Por esa creencia acerca del bautismo mesiánico, la gente de Israel pensaba que Juan podría ser el Esperado. Pero el Bautista confiesa abiertamente que él no es el Mesías, y que su bautismo es sólo un anticipo y una figura de ese otro bautismo que Cristo instituiría para la salvación del hombre. El bautismo de Juan era sólo en agua, servía para preparar el alma al encuentro del Señor, despertando en ella su conciencia de pecado, pero no borrándolo. Era una preparación más bien externa, sin limpiar radicalmente la culpa y la mancha que todo pecado, también el original, graba sobre el hombre.
Él os bautizará con Espíritu Santo y fuego, proclama el Precursor de Cristo. El Señor habló también de ese bautismo al decir que era preciso renacer por el agua y el Espíritu para poder entrar en el Reino de los cielos. Por eso cuando envía a los apóstoles a predicar el Evangelio a todo el mundo, les encarga además que bauticen a quienes crean en él. De ese modo, el hombre queda limpio de todo pecado, también del pecado original. Es una purificación radical que permite de nuevo la amistad con el Señor. Más aún, por el bautismo el hombre pasa a ser hijo de Dios, participa de la gracia, de la misma vida divina, se identifica en cierto modo con Cristo.

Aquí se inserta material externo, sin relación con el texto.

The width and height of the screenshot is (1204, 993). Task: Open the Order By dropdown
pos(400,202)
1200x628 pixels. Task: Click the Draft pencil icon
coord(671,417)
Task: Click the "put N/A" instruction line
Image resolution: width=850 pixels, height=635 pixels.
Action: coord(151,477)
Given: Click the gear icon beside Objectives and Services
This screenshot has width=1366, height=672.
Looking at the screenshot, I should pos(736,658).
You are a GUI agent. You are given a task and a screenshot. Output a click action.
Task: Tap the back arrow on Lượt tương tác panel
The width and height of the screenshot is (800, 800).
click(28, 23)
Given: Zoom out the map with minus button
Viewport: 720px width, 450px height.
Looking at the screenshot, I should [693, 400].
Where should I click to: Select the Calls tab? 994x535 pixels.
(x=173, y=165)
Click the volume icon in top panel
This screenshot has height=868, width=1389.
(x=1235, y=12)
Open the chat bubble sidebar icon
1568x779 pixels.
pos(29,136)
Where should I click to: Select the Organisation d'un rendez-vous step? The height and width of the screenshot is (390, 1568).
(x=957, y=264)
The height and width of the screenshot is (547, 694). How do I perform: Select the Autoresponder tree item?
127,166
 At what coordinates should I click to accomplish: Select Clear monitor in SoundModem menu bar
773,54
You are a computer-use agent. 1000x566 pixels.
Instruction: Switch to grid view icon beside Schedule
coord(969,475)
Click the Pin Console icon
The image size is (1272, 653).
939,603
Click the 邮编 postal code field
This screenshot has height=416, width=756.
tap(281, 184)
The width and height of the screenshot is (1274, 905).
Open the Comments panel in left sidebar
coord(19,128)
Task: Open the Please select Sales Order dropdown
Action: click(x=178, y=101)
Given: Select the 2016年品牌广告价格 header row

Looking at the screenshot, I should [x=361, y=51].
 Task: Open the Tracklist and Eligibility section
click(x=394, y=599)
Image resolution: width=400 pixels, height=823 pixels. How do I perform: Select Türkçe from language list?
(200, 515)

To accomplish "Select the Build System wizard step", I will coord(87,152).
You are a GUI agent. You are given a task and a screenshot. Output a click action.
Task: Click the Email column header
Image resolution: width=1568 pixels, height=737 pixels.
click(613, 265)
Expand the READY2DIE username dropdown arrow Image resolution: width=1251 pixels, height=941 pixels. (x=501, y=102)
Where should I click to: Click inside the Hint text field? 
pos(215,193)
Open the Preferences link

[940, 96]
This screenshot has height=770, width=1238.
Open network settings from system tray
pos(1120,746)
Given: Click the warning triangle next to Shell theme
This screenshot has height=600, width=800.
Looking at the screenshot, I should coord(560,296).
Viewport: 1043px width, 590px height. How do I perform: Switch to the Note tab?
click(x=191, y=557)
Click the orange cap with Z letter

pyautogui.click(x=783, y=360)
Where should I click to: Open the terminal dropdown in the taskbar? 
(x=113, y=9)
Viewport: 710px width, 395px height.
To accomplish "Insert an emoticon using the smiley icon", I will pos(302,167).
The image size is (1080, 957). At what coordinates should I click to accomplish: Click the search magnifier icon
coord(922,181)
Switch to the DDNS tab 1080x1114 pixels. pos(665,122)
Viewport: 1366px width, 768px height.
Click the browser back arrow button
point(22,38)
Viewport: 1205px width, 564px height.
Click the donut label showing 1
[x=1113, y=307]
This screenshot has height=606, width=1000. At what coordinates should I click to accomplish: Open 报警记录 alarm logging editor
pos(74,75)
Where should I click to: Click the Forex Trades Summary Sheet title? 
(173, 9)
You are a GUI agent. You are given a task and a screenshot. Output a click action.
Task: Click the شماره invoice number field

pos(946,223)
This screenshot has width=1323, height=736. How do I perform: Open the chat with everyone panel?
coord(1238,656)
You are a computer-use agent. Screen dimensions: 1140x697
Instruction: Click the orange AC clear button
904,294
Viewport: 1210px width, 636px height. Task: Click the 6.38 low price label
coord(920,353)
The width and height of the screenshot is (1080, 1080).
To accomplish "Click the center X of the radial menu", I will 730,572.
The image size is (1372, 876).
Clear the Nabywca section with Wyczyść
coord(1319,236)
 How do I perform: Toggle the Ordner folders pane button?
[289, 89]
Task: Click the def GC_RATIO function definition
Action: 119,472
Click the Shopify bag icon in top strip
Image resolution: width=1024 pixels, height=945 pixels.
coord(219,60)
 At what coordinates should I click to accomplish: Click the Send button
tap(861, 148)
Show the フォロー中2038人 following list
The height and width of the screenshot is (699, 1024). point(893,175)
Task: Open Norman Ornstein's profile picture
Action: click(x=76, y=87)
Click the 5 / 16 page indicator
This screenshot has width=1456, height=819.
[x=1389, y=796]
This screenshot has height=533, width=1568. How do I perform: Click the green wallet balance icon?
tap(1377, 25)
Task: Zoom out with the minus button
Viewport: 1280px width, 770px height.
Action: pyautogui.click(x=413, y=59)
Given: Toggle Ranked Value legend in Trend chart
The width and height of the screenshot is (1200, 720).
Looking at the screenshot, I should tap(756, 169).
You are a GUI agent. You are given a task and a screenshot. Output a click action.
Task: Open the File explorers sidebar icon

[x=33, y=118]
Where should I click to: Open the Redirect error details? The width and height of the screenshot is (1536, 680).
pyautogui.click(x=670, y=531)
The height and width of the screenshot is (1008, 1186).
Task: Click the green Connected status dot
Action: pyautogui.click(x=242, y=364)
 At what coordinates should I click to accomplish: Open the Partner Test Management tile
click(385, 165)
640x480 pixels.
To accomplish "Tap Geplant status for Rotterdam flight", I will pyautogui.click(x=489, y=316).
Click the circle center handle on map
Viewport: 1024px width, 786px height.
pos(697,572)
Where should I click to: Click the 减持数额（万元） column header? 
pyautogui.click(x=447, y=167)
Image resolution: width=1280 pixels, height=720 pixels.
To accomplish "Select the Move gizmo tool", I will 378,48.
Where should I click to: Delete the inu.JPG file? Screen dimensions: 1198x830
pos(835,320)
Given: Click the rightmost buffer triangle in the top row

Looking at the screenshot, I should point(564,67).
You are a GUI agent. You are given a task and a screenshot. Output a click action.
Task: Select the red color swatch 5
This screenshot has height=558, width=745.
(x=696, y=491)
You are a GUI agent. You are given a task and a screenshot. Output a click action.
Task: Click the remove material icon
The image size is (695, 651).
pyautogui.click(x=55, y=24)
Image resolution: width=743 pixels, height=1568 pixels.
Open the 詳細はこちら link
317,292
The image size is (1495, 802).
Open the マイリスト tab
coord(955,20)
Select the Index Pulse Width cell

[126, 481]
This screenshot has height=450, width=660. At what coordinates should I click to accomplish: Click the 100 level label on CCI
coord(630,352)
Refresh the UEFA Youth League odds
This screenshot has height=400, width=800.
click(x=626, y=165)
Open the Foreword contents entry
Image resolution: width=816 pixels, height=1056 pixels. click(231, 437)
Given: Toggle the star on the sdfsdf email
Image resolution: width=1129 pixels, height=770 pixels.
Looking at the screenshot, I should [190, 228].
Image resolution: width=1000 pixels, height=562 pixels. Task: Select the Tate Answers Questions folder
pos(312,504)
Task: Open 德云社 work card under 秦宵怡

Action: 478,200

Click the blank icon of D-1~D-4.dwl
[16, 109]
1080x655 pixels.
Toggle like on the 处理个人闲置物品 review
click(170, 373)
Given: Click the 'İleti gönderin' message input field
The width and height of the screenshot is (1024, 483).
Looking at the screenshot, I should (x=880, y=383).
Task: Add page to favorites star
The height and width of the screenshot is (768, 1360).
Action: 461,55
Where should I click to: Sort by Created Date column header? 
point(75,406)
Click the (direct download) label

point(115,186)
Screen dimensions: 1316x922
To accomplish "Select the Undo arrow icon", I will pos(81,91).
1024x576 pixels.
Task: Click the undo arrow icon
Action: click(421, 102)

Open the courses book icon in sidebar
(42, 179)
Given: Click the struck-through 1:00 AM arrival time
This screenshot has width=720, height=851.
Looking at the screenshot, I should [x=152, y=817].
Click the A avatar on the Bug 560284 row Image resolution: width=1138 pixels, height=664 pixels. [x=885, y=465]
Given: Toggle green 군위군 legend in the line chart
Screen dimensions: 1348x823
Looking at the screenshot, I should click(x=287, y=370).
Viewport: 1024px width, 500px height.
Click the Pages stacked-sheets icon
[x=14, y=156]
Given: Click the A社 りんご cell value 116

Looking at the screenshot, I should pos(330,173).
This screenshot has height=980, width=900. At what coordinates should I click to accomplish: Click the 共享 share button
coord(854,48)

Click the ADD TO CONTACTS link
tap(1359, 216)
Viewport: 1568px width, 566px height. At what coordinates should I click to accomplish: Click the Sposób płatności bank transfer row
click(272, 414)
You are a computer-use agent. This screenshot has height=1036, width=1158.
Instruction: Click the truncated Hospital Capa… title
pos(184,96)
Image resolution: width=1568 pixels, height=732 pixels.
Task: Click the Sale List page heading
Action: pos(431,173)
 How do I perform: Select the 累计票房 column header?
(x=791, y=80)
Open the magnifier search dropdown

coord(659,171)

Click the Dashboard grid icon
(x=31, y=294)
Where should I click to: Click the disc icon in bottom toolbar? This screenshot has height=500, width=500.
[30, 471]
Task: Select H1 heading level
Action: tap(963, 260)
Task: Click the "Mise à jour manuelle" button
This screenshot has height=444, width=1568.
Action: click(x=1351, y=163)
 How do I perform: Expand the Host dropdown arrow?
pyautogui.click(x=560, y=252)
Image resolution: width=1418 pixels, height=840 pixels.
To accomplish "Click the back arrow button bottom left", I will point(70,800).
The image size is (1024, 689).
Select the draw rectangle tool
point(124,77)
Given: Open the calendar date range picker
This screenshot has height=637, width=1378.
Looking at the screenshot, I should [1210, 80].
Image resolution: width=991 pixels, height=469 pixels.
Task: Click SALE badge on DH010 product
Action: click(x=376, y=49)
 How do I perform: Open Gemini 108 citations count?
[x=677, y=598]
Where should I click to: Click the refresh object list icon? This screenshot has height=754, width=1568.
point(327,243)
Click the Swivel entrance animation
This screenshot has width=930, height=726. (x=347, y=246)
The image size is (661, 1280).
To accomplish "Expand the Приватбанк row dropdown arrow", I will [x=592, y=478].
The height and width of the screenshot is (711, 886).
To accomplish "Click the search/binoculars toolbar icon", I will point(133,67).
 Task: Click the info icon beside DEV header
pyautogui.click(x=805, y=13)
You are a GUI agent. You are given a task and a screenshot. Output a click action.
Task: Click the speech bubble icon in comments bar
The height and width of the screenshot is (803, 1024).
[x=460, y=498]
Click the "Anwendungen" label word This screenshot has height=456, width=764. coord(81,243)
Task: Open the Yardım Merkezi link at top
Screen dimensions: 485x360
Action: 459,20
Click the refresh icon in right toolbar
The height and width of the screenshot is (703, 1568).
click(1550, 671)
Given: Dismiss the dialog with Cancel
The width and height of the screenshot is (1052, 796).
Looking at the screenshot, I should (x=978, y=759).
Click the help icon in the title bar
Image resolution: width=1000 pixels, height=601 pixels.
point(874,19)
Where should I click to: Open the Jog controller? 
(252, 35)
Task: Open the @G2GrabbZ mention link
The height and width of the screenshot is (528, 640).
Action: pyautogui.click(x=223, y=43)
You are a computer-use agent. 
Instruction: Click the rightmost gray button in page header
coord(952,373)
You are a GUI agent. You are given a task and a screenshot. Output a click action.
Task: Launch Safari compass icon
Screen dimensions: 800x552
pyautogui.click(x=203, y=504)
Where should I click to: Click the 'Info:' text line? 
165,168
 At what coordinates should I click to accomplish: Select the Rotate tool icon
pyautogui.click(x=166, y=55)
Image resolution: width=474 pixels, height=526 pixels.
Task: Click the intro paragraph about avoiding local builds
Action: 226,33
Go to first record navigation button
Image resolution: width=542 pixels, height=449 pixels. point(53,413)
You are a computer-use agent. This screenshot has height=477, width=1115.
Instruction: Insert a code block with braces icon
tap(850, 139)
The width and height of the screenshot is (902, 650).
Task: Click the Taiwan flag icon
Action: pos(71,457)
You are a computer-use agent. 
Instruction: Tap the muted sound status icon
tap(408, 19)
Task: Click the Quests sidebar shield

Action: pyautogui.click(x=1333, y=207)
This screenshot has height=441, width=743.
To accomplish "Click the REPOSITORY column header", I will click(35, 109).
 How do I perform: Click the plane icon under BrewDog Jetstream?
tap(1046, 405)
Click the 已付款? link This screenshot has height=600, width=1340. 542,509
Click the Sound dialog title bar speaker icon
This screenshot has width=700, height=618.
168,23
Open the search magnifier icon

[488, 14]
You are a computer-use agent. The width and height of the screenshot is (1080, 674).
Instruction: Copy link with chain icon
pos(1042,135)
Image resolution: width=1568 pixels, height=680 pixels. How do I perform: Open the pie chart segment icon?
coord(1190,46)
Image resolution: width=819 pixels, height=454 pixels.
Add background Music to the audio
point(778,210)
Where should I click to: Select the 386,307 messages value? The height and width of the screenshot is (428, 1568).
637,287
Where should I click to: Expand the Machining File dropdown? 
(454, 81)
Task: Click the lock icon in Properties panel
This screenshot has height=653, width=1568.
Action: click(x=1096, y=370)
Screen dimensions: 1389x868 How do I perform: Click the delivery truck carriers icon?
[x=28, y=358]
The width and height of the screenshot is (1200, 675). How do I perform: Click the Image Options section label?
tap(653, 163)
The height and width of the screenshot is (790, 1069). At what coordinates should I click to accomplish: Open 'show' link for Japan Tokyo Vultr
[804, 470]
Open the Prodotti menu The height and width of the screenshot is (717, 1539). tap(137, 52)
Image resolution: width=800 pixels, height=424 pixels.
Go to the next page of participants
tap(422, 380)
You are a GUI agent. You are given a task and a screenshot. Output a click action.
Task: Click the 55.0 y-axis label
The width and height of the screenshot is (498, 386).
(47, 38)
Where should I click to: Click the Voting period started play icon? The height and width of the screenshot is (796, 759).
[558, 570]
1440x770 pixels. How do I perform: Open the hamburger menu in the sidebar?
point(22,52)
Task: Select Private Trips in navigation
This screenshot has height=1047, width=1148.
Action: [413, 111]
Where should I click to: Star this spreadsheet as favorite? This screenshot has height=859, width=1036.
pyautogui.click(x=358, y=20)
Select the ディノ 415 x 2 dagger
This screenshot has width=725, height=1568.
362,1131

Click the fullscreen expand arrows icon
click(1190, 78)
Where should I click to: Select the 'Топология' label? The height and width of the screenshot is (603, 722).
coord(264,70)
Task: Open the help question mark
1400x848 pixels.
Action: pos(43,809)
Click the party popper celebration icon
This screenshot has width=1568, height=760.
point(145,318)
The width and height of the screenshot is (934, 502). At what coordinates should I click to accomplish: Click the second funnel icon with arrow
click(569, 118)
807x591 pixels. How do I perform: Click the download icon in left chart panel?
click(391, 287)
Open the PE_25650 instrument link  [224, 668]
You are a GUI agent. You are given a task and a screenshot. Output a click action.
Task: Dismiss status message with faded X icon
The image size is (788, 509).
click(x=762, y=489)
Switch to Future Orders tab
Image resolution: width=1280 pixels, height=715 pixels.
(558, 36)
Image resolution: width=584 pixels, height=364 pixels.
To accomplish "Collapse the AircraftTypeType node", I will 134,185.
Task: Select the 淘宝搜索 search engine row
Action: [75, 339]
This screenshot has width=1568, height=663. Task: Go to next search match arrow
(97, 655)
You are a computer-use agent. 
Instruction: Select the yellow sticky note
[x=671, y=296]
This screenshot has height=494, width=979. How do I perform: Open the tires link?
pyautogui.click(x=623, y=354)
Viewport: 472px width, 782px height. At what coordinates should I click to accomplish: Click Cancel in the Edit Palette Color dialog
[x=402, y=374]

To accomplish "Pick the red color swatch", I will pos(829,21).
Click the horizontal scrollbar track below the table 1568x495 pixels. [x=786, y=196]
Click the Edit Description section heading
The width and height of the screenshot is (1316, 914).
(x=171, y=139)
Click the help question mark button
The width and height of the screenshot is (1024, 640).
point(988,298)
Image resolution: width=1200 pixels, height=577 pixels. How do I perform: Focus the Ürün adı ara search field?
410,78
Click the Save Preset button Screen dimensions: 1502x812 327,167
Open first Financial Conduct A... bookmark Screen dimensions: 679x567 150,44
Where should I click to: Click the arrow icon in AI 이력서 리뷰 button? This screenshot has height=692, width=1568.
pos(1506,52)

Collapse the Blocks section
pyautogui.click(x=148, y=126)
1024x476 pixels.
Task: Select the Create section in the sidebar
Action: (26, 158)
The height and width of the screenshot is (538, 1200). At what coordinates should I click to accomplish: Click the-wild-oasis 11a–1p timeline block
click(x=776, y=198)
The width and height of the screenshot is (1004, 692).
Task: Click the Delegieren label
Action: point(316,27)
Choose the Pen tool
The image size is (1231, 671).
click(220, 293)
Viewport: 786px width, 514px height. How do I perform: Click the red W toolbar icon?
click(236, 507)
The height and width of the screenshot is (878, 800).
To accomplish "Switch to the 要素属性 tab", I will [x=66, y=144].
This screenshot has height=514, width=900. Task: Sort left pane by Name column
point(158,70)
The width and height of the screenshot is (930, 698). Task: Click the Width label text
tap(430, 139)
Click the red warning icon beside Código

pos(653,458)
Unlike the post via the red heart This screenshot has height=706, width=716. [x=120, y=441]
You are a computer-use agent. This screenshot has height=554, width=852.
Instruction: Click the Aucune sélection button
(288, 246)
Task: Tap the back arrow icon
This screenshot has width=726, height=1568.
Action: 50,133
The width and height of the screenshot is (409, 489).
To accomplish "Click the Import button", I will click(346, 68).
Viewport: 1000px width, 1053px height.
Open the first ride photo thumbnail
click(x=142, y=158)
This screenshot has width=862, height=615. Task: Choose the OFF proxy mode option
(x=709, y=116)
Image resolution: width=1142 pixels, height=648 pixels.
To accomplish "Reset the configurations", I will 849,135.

El bautismo nos hace agradables a los ojos del Señor. Nuestra existencia adquiere desde ese momento una dimensión nueva, todo nuestro ser y nuestro actuar es para Dios algo meritorio y agradable. El que está en gracia hace de su vida, hasta en los detalles más nimios, una ofrenda grata al Señor. El alma del cristiano se transforma por el bautismo en alma sacerdotal. Gracias a eso, todo cuanto haga, el trabajo y el descanso, el sufrimiento y el gozo, se transforma en un culto ofrecido a Dios en Espíritu y verdad.